EXTRACTED TEXT:
+ + +

It seems so easy to sit down and say to a child, “This is how you tie your shoe.” Yet, I wanted to give them greater life lessons; I wanted to document what I was learning as I was learning with them. You hear me reference Saturn – referring to my daughter – who was born with I was 25. I felt we could learn together. I was not this maestro – knowing everything – bringing up a child.
Most important thing to know about parenting is that you’re not always in a position to know it all. I do know (the parent and the child together) can work through to results.And, too, my kids are not me. They don’t have my upbringing or any of the same types of interests as me. Even though they are into music, writing, painting, they still are their own selves. When I encounter them and what they think is cool… I’m forced to be in a position of having to learn from them, to learn how to go with it.
I am not a fan of that over-concerned helicopter parenting. My parents never read books to see where I would go to college. Prevalent in America? Not my style. Most of these parenting techniques do not result in better kids; they create culturally indoctrinated kids who start drinking at 16. I am learning WITH my children.
We asked Saul about his thoughts on films as “entertainment”?

+ + +

RECORDED INFORMATION:
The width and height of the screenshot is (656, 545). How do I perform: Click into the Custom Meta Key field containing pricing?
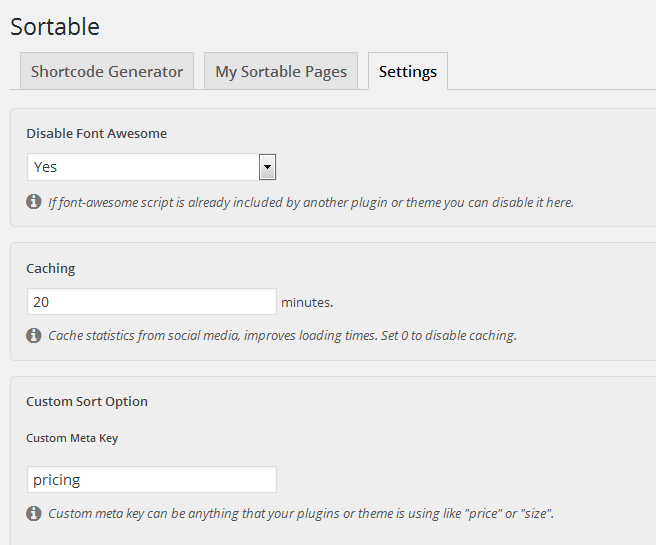pos(151,480)
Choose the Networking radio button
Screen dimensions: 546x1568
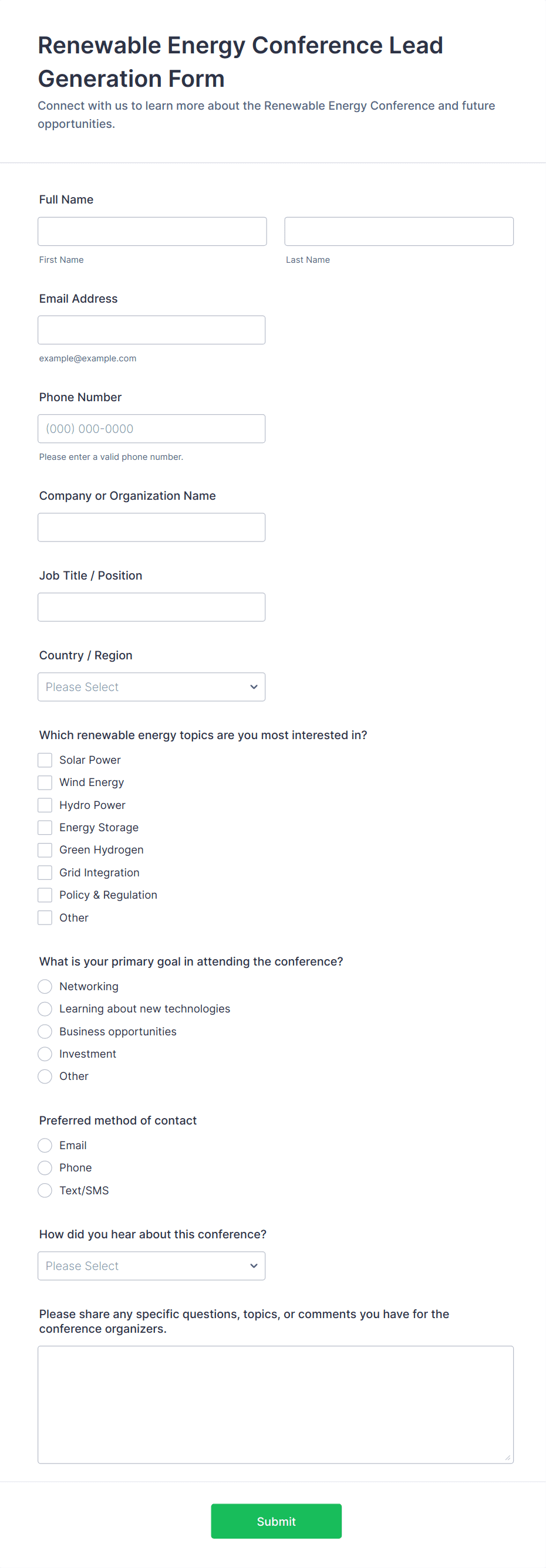[x=45, y=986]
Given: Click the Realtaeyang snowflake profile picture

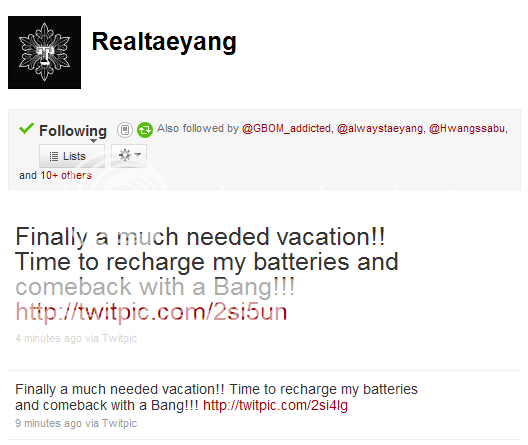Looking at the screenshot, I should (44, 53).
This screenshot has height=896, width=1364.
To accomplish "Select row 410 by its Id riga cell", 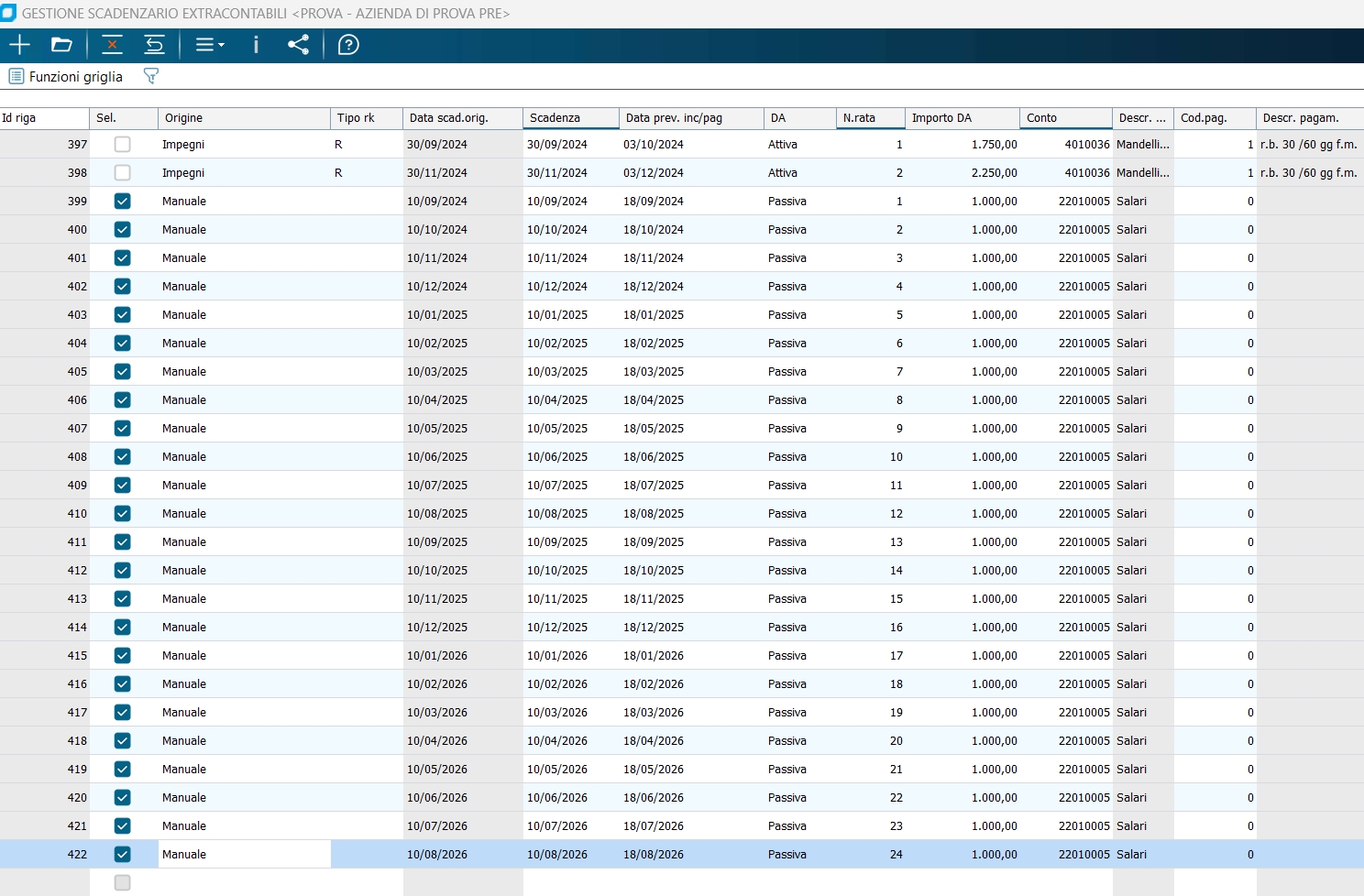I will pyautogui.click(x=45, y=514).
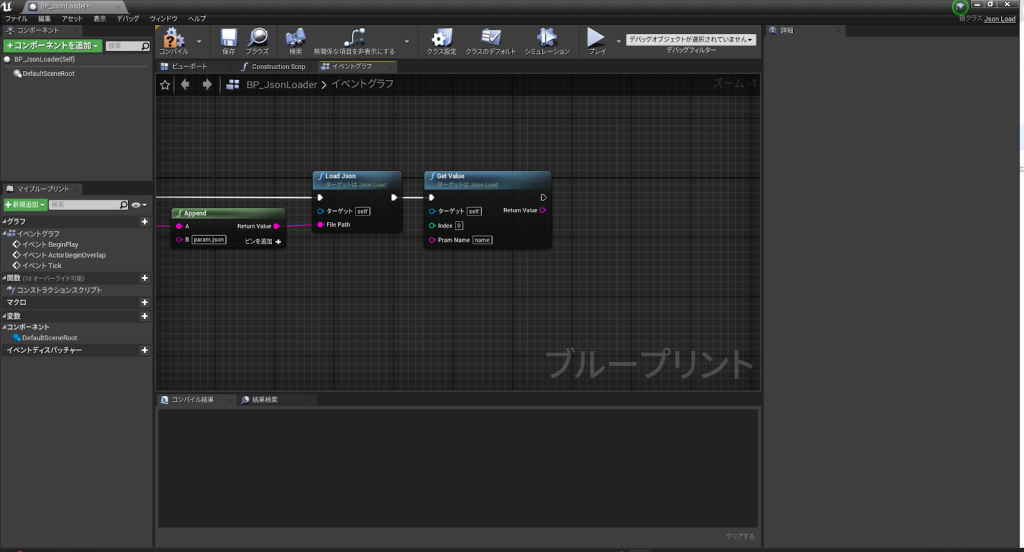Open Class Defaults (クラスのデフォルト) icon

[x=491, y=38]
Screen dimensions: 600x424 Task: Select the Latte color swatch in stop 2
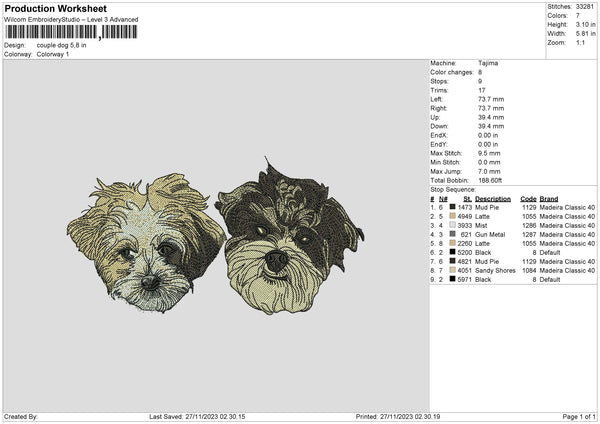point(455,216)
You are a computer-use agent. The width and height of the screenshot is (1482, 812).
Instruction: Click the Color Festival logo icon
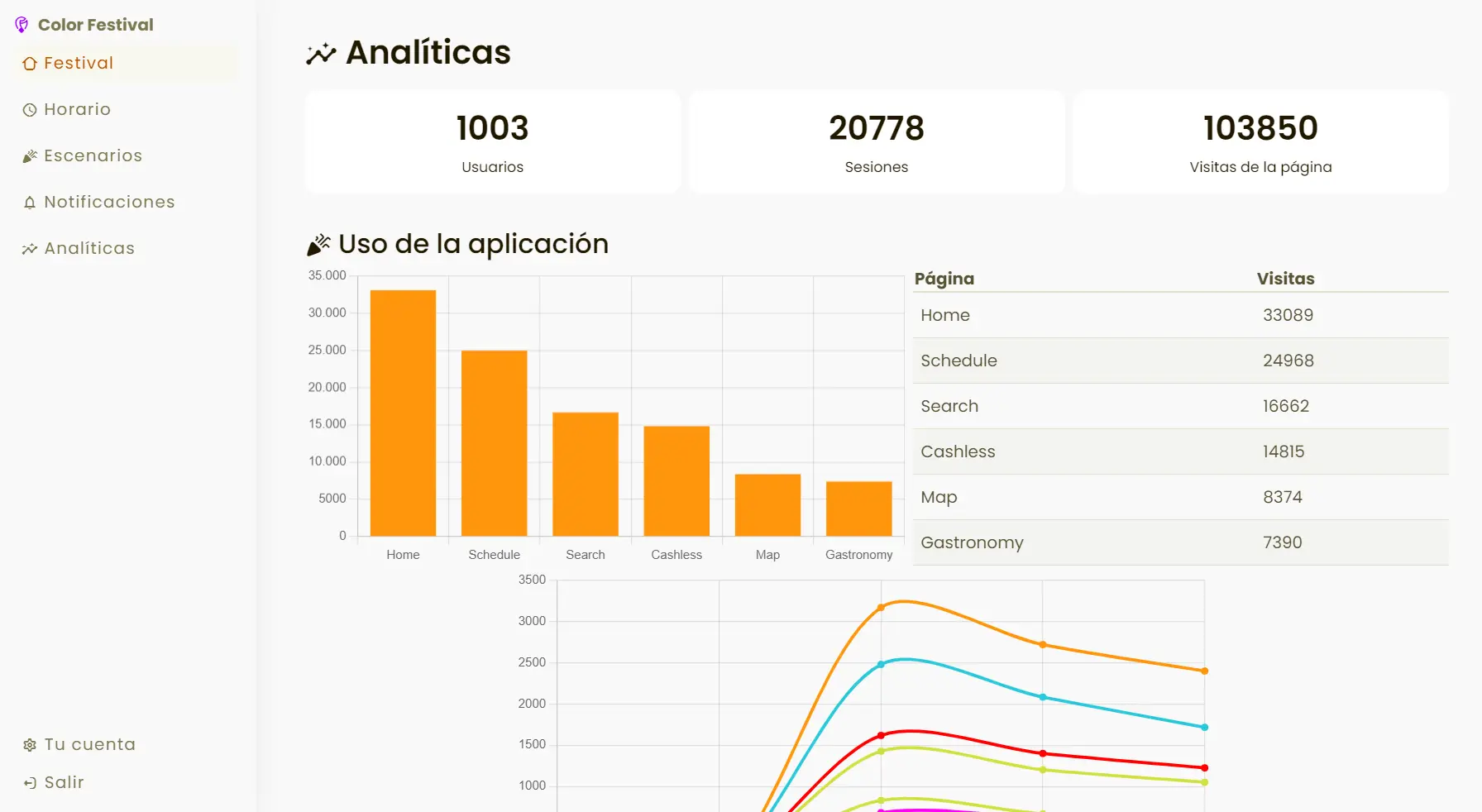click(x=21, y=24)
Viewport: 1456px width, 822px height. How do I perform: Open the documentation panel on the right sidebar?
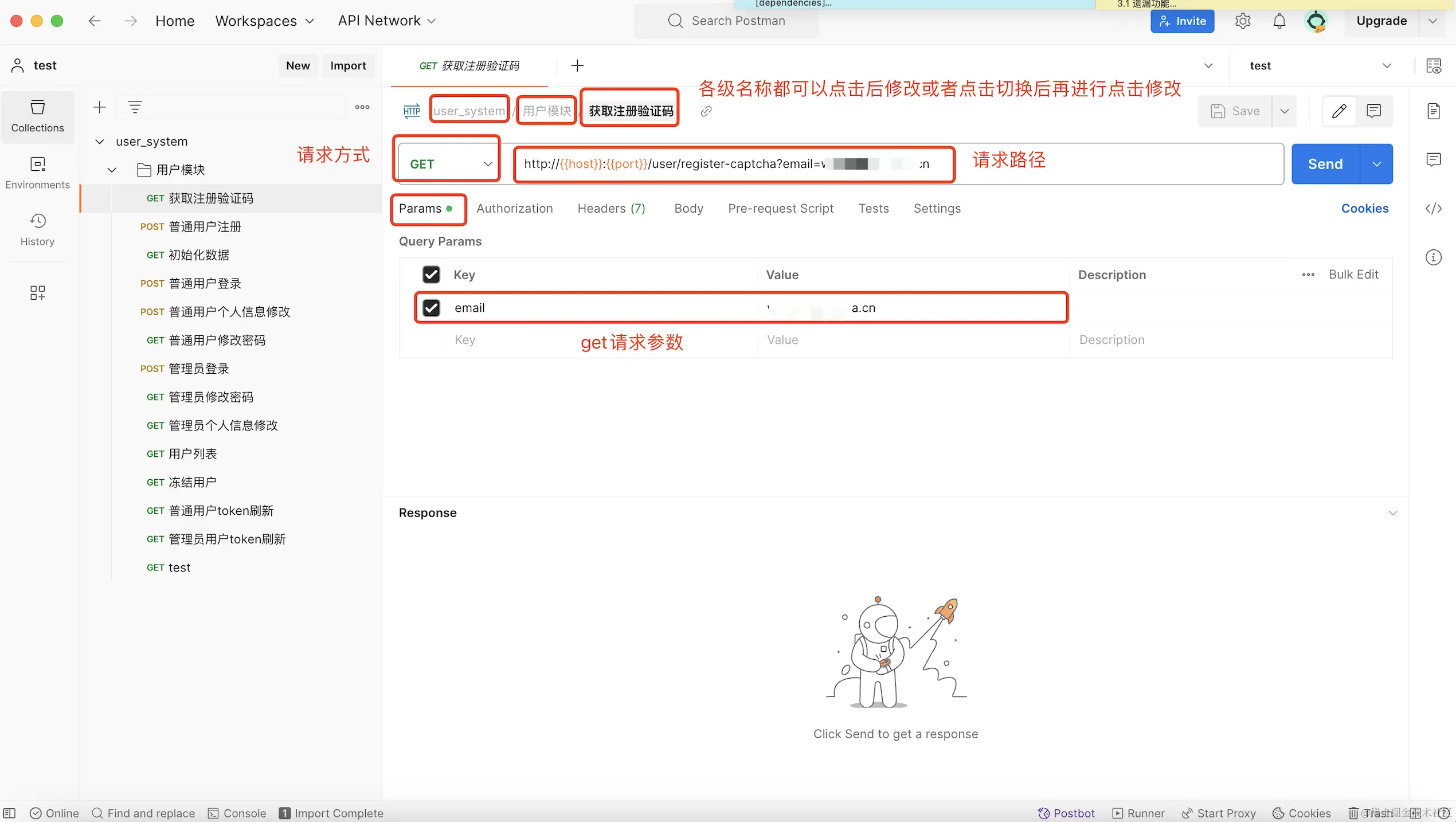click(1434, 111)
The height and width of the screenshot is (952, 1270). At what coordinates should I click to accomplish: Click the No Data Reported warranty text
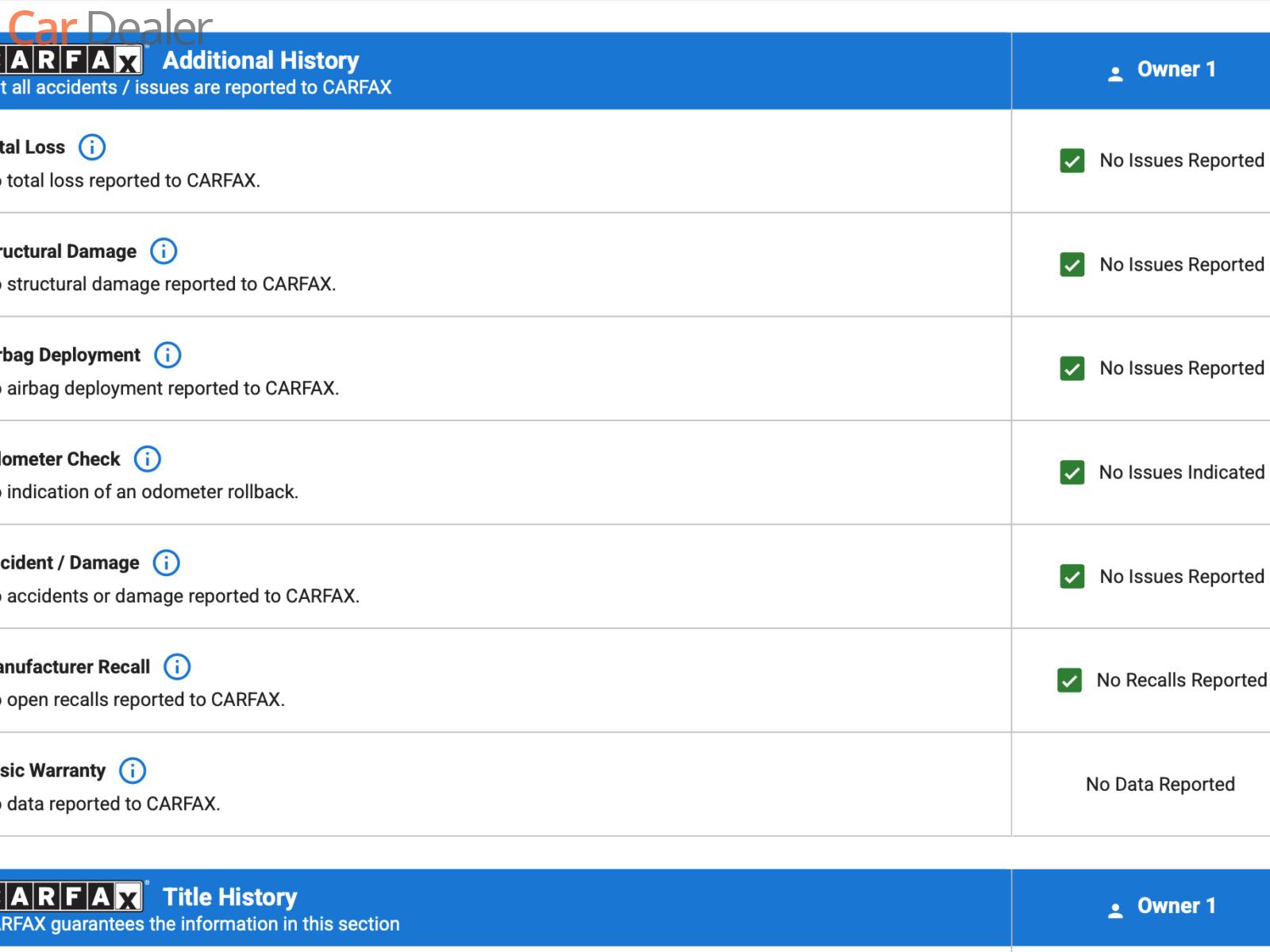(x=1160, y=785)
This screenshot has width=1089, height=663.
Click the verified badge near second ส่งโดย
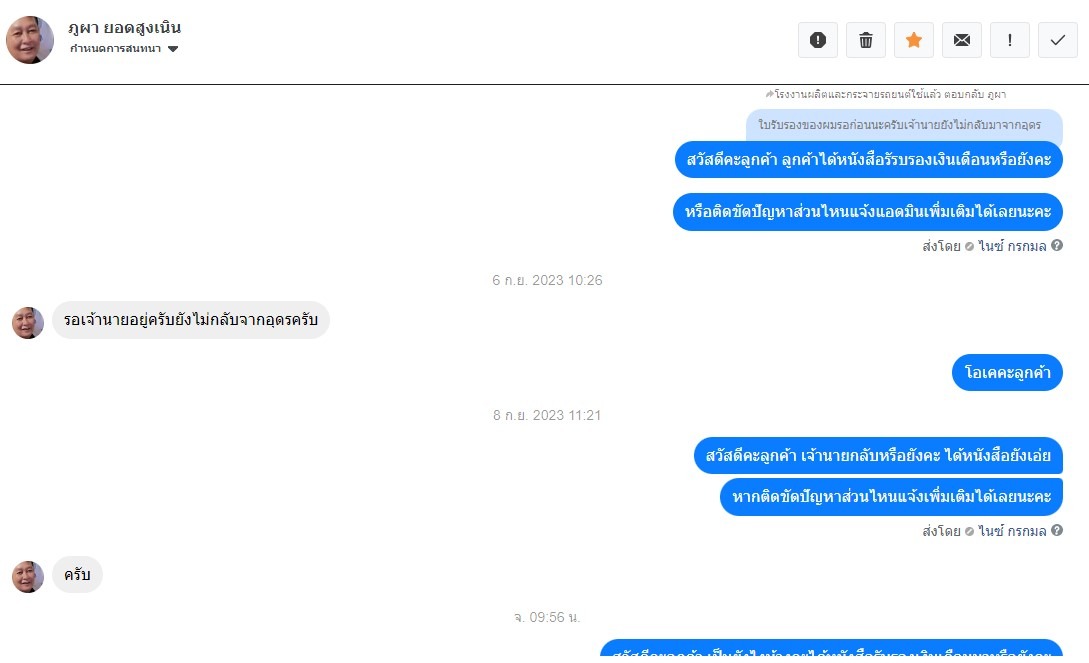click(969, 531)
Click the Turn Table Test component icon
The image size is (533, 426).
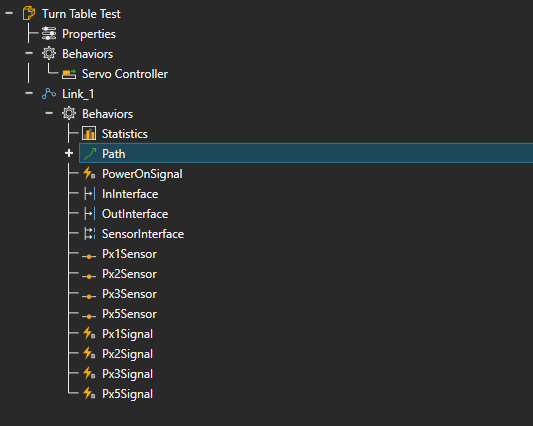[29, 14]

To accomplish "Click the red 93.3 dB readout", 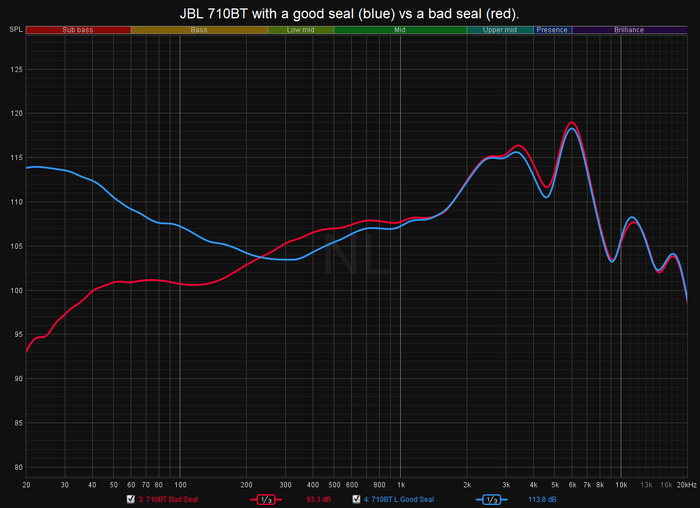I will 319,498.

+ + +

WHAT TO DO:
- 1) Based on the parenting text, decide whether each statement is accurate: (a) the writer's parents read books to see where the writer would go to college; (b) the writer's children are into music, writing, and painting; (c) the writer is a fan of helicopter parenting. Answer yes or no for each, quoting the words from the text that settle it.
- 2) Rewrite the records from their first line through the line that contains "[x=45, y=986]", replacing "radio button" with "toggle" and leaving everything else unchanged. Give only those lines, and leave out the pictures.

ANSWERS TO THE TASKS:
- 1)
(a) No: "My parents never read books to see where I would go to college."
(b) Yes: "Even though they are into music, writing, painting, they still are their own selves."
(c) No: "I am not a fan of that over-concerned helicopter parenting."

- 2)
The width and height of the screenshot is (656, 545). How do I perform: Click into the Custom Meta Key field containing pricing?
pos(151,480)
Choose the Networking toggle
Screen dimensions: 546x1568
[x=45, y=986]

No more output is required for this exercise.